Listening to Lawrence Welk always brings back memories of sitting in Grandma and Grandpa’s living room, sitting comfortably in the green rocker, with Grandpa in his recliner and Grandma barefoot on the couch with the big cushions propping her up. We’d sit there and watch, and they’d know all the performers – Bobby and Cissy dancing, Guy and Ralna singing, and Myron Floren! They loved his accordion music. I didn’t so much. While they loved the show, I was only about half interested, and would frequently think, “There’s nothing going on here tonight.” But oh, was I wrong. Big things were going on. Lasting memories and feelings were being made, a sense of peace, predictability and security that I still feel today when I think about sitting there in their living room watch TV with them.
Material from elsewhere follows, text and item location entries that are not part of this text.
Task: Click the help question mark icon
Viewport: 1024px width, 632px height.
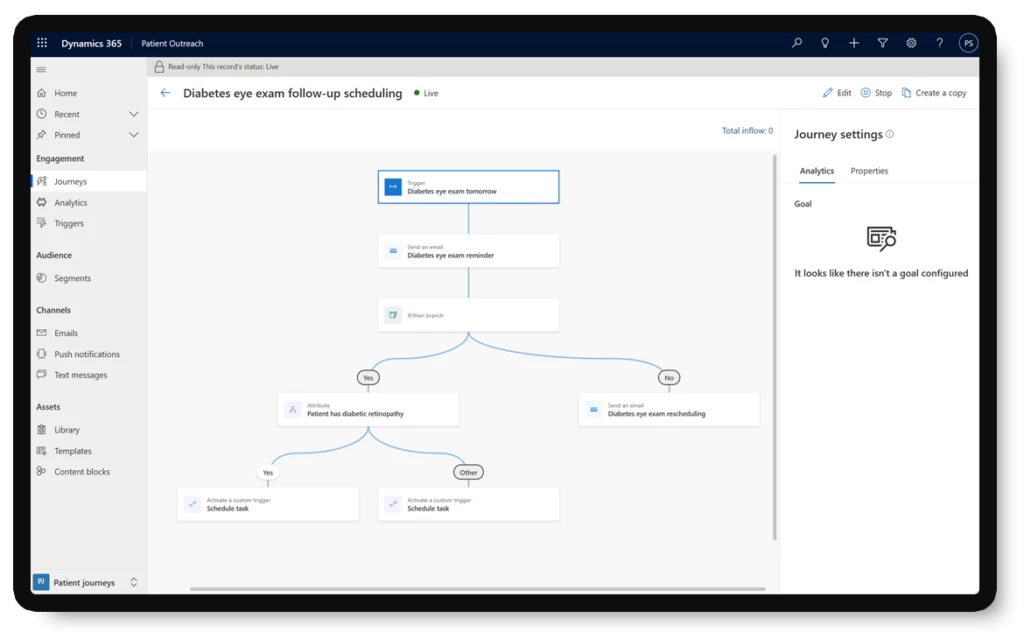Action: pos(939,43)
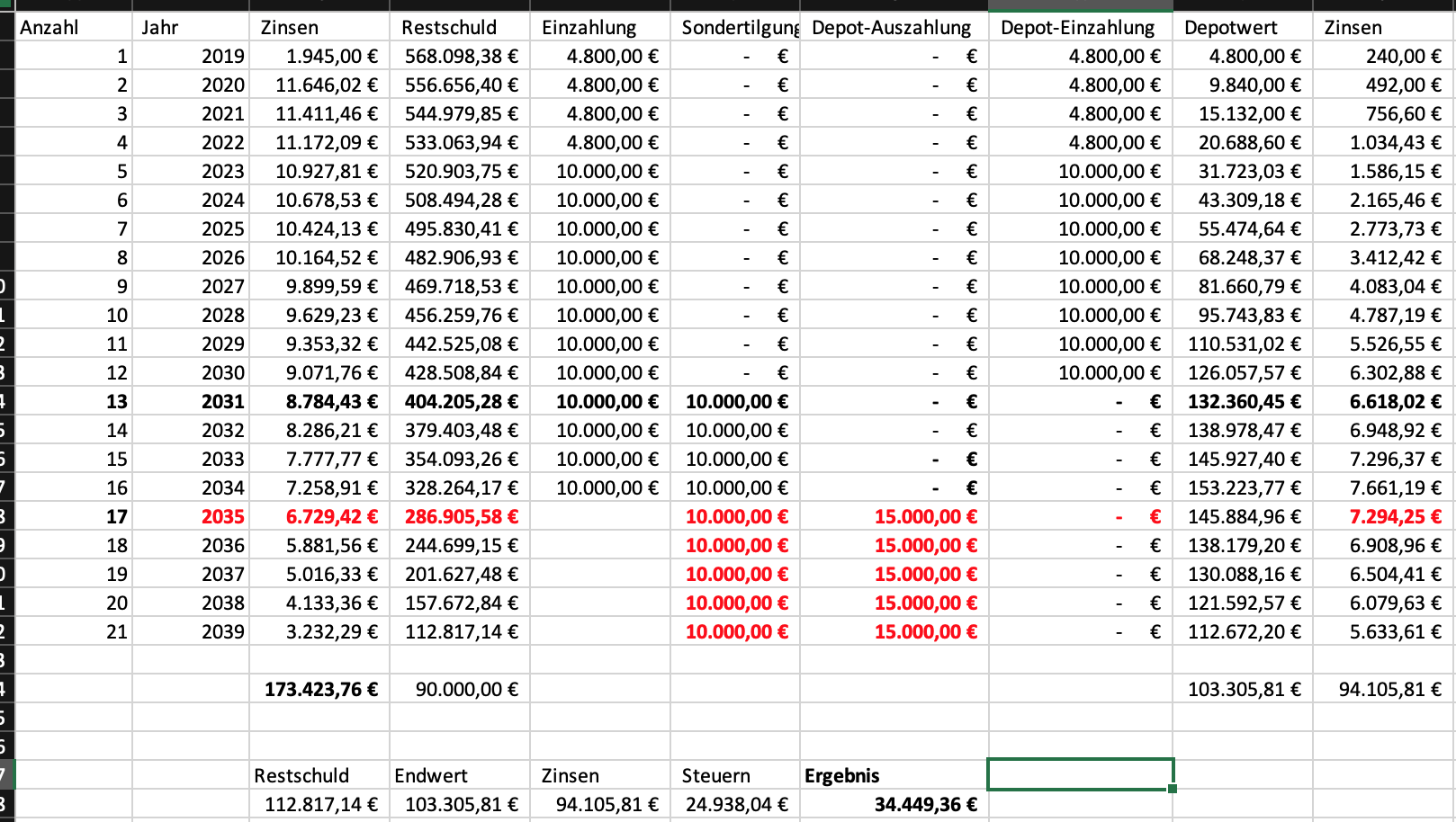This screenshot has height=822, width=1456.
Task: Select year 2039 in the Jahr column
Action: coord(191,631)
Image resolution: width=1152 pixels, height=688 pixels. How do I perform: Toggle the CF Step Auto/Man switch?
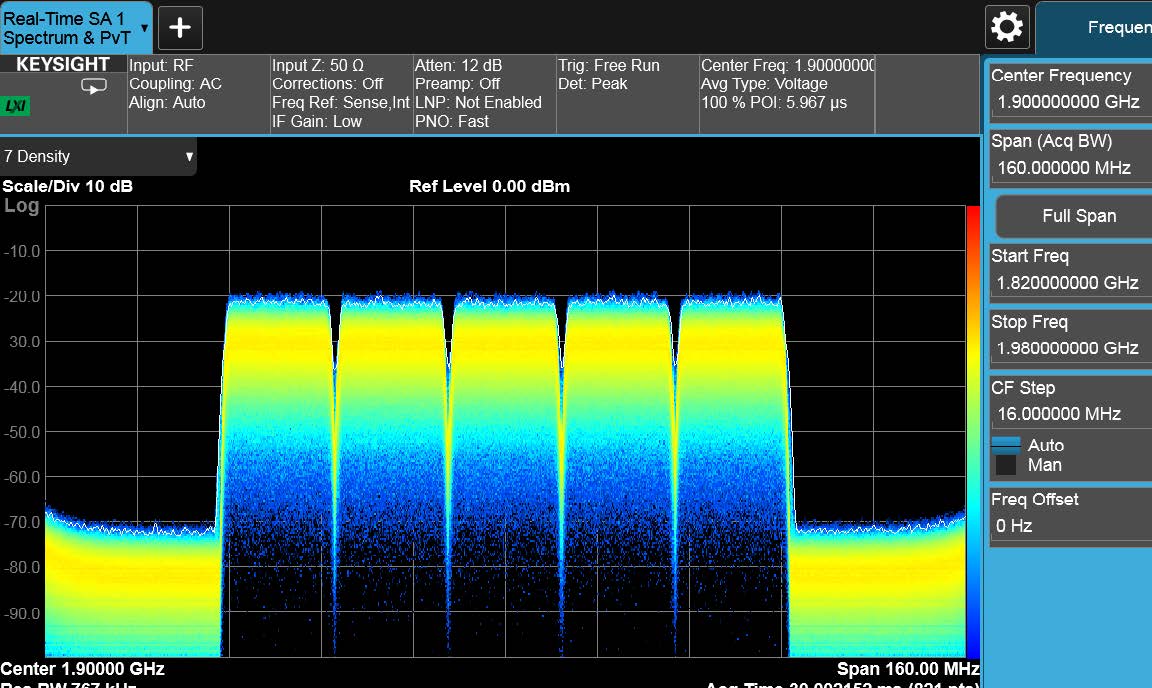pos(1006,455)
But that’s only one part of it. So many of those songs were ones my grandparents played in their dance band in the 1930s through the 1950s. My grandmother taught me to read music at a young age and how to play piano chords. We’d sit at her old player piano, me on the left side playing the chords and her on the right side, playing the melody. And, of course, Grandpa next to the piano playing his saxophone. I grew up on those songs, and surprisingly still know the lyrics to most of them to this day.
The memories bring just a little bit of melancholy though; seems just a few short years ago everyone in the entire family knew those songs and those times and those feelings. Then overnight it seems it was just my Uncle Don and I – the others got old and died, and he and I were the only ones left. Now, it’s just me. And at some point, it will be no one. We come, we live our lives, we have people and things that are important to us, and then it’s time for the next people and the next memories. But until then, I'll watch Lawrence Welk, and soak it all in.